### RECORDED DATA ###

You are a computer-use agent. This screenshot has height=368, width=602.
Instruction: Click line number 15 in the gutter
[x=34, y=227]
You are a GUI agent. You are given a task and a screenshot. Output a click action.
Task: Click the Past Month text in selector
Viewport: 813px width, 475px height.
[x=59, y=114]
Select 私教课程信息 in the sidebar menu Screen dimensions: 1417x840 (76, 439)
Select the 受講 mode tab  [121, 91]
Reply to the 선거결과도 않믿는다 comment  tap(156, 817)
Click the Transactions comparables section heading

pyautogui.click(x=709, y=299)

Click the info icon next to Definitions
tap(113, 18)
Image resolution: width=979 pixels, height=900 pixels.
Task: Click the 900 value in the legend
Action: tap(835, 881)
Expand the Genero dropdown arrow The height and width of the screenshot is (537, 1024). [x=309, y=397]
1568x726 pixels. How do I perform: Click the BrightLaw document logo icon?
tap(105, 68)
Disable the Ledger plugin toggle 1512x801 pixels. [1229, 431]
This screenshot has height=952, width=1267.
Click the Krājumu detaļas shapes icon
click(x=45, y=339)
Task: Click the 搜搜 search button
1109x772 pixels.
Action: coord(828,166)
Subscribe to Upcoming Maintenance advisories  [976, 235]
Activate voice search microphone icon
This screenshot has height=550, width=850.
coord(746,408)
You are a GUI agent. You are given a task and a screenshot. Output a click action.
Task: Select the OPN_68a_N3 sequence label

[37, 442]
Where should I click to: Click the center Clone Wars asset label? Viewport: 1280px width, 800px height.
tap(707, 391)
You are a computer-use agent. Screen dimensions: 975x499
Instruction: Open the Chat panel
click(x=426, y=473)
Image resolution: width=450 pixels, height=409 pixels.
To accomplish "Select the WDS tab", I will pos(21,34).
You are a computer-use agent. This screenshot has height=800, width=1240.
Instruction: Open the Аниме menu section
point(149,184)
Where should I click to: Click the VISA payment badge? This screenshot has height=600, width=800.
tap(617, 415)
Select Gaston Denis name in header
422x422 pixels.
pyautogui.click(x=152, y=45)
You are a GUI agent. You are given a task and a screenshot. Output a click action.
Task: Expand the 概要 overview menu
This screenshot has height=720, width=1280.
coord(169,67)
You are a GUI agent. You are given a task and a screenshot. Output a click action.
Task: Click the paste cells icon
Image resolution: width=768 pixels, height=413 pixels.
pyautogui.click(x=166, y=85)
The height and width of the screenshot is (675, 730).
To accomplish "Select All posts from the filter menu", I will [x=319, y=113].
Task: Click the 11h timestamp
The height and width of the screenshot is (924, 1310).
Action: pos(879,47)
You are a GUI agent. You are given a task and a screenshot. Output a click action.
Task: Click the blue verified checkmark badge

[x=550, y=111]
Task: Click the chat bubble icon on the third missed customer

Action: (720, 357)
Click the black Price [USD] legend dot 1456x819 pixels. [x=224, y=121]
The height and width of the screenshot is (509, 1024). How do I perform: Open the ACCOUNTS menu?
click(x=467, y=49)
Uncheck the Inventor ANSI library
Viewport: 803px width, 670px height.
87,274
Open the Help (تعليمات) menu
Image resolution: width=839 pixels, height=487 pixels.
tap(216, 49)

###

TASK ITEM
Please copy, exactly as written, every line in the listing above from the line with "Image resolution: width=768" up to and including the line with "Click the black".

TASK RESPONSE
Image resolution: width=768 pixels, height=413 pixels.
pyautogui.click(x=166, y=85)
The height and width of the screenshot is (675, 730).
To accomplish "Select All posts from the filter menu", I will [x=319, y=113].
Task: Click the 11h timestamp
The height and width of the screenshot is (924, 1310).
Action: pos(879,47)
You are a GUI agent. You are given a task and a screenshot. Output a click action.
Task: Click the blue verified checkmark badge

[x=550, y=111]
Task: Click the chat bubble icon on the third missed customer

Action: (720, 357)
Click the black Price [USD] legend dot 1456x819 pixels. [x=224, y=121]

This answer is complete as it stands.